Matthew Dowd Biography
Matthew Dowd born in the United States as Matthew John Dowd is a political pundit and consultant working as a special correspondent and analyst for ABC News where he appears on This Week, Good Morning America, and Nightline, and writes a regular column for various publications. Dowd not only covers politics, but also technological, fiscal, and theological patterns.
He also served on the boards of several non-profit groups in Texas, including the Seton Family of Hospitals, a non-profit Catholic health system. He was an advisor to Bono and the Bill and Melinda Gates Foundation for the One Initiative. He taught workshops at the LBJ School of Public Relations at Harvard, Yale, Stanford, and the University of Texas. He was the chief strategist for the 2004 presidential race between Bush and Cheney and is a strategic analyst for ABC News.
How old is Matthew Dowd? – Age
The ABC special correspondent is 60 years old as of May 29, 2021. He was born in 1961 in Detroit, Michigan, United States.
Matthew Dowd Family – Parents and Siblings
Dow was born to an Irish Catholic family consisting of 11 children. His parents are Republican, his father was an auto executive and his mother is a homemaker who previously worked as an elementary school teacher.
Matthew Dowd Wife
Down is dating. He has been married twice and his all marriages ended in divorce. He is in a relationship with journalist and author Maria Shriver “Maria Owings Shriver,” she was previously married to the former California Governor Arnold Schwarzenegger. He has three sons from his first marriage with Nicole Baines, his second marriage with Tammy Edgerly ended in divorce after one of his twin infant daughters died in the hospital.
Matthew Dowd Education
Dowd attended Cardinal Newman College in St. Louis, Missouri. When attending college in St. Louis, Missouri, for the campaign of D-Mo Governor Joseph P. Teasdale.
Matthew Dowd Career
As a Democrat, he started his political career as a member of Senator Lloyd Bentsen, D-Tex., House, and campaign workers. He has worked for Texas Lt. Governor Bob Bullock, among others. He switched parties to become a Republican in 1999. He was a Senior Advisor to the Republican National Committee during the 2002 election. Dowd was chief strategist for the re-election campaign of George W. Bush during the 2004 Presidential election. During his 2006 reelection bid, Dowd was the strategist for Arnold Schwarzenegger. As reported in The New York Times on April 1, 2007, George W. Bush, whom he blamed for failing to call the country together in a time of war, for rejecting the will of the American public with regard to the Iraq War, his re-appointment of former UN ambassador John Bolton after his denied confirmation, and for failing to hold on to the will of the American public with regard to the Iraq War, had come to feel a profound dissatisfaction with and considerable disappointment.

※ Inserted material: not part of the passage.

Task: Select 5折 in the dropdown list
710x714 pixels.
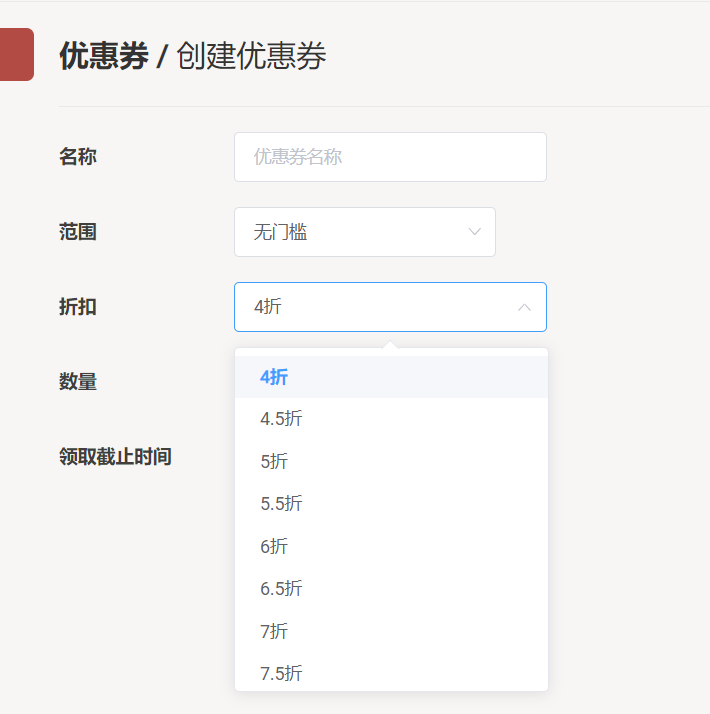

In line with Democracy Today! After contemplating the possibility of his own son’s deployment to the region, and after seeing Bush refuse to meet with anti-war-mother Cindy Sheehan in the summer of 2005 when entertaining Lance Armstrong at his ranch in Crawford, Texas, Dowd claims to have experienced a change of heart about the Iraq War and adopted a stance urging a withdrawal from that country. These events, as well as Bush’s treatment of the Hurricane Katrina tragedy, were cited by Dowd as reasons for this move. Dowd was not on good terms with former White House political advisor Karl Rove when he left the Bush administration. Sidney Blumenthal described Dowd as a “Matthew Dowd’s not-so-miraculous conversion” in an opinion piece in Salon, titled “opportunist”
As its new political contributor, he was unveiled on ABC’s Good Morning America in December 2007. He also appears with George Stephanopoulos on the same This Week network. “Republicans and Democrats seem to agree on a few things: That the government, in the name of fighting terrorism, has the right to listen in on all of our phone conversations and read our e-mails, even if it has no compelling reason for doing so.”Republicans and Democrats seem to agree on a few things: that the government has the right to listen to all of our phone conversations and read our emails in the name of fighting terrorism, even if it has no legitimate excuse to do so.
Currently, Dowd is a founding member of the planning firm ViaNovo. He taught at the Lyndon B. Johnson School of Public Relations at the University of Texas. He has also been a visiting fellow at the Institute of Politics at the University of Chicago since 2015.